Parameters:	data (namedtuple) – with necessary info for dataset creation. file_format (str) – TNT, PHYLIP, NEXUS, FASTA aminoacids (boolean) – If `aminoacids is True` the header will show `DATATYPE=PROTEIN` otherwise it will be `DNA`.

dataset_creator.utils.make_random_filename()[source]¶

dataset_creator.utils.read_and_delete_tmp_file(filename)[source]¶

Module contents¶

class dataset_creator.Dataset(seq_records, format=None, partitioning=None, codon_positions=None, aminoacids=None, degenerate=None, outgroup=None)¶

Bases: builtins.object

User’s class for making datasets of several formats. It needs as input a list of SeqRecord-expanded objects with as much info as possible:

Parameters:

seq_records (list) – SeqRecordExpanded objects. The list should be sorted by gene_code and then voucher code.
format (str) – NEXUS, PHYLIP, TNT, MEGA, GenBankFASTA.
partitioning (str) – Partitioning scheme: by gene (default), by codon position (each) and 1st-2nd, 3rd.
codon_positions (str) – Can be 1st, 2nd, 3rd, 1st-2nd, ALL (default).
aminoacids (boolean) – Returns the dataset as aminoacid sequences.
degenerate (str) – Method to degenerate nucleotide sequences, following Zwick et al. Can be S, Z, SZ and normal.
outgroup (str) – voucher code to be used as outgroup for NEXUS and TNT files.

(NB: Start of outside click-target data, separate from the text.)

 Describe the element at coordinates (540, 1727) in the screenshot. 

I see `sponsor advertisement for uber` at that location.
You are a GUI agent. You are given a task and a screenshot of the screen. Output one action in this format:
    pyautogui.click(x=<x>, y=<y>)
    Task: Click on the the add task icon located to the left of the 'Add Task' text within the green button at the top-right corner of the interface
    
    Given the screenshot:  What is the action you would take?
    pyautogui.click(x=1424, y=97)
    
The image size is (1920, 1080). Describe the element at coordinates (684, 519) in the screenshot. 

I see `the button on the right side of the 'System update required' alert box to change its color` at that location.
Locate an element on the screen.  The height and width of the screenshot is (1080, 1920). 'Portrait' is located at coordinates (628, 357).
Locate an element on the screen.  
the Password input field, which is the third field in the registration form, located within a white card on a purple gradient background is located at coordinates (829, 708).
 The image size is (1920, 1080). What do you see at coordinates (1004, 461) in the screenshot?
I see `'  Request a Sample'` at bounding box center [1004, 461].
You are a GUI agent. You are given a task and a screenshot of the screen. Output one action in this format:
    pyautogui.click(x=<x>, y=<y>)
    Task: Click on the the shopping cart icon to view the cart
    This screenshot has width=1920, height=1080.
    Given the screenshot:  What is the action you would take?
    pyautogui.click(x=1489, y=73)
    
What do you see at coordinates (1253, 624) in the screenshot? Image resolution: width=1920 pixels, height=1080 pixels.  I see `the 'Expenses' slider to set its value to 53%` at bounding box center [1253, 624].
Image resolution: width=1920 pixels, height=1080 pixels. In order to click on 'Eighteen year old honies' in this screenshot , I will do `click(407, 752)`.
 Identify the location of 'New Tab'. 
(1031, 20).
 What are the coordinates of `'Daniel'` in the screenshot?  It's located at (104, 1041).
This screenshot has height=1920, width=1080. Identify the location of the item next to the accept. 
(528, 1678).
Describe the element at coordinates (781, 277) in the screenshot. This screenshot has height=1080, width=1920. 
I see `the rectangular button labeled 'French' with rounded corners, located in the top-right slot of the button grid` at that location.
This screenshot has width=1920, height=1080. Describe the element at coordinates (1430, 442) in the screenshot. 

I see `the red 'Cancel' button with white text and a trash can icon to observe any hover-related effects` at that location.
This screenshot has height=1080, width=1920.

_gene_codes_and_lengths¶: dict – in the form gene_code: list The list contains sequence lengths for its sequences. We assume the longest to be the real gene_code sequence length.

Example

>>> dataset = Dataset(seq_records, format='NEXUS', codon_positions='1st',
...                   partitioning='by gene',
...                   )
>>> print(dataset.dataset_str)
'#NEXUS
blah blah
'
>>> dataset = Dataset(seq_records, format='PHYLIP', codon_positions='ALL',
...                   partitioning='by gene',
...                   )
>>> print(dataset.dataset_str)
'100 10
blah blah
'

sort_seq_records(seq_records)¶

Checks that SeqExpandedRecords are sorted by gene_code and then by voucher code.

The dashes in taxon names need to be converted to underscores so the dataset will be accepted by Biopython to do format conversions.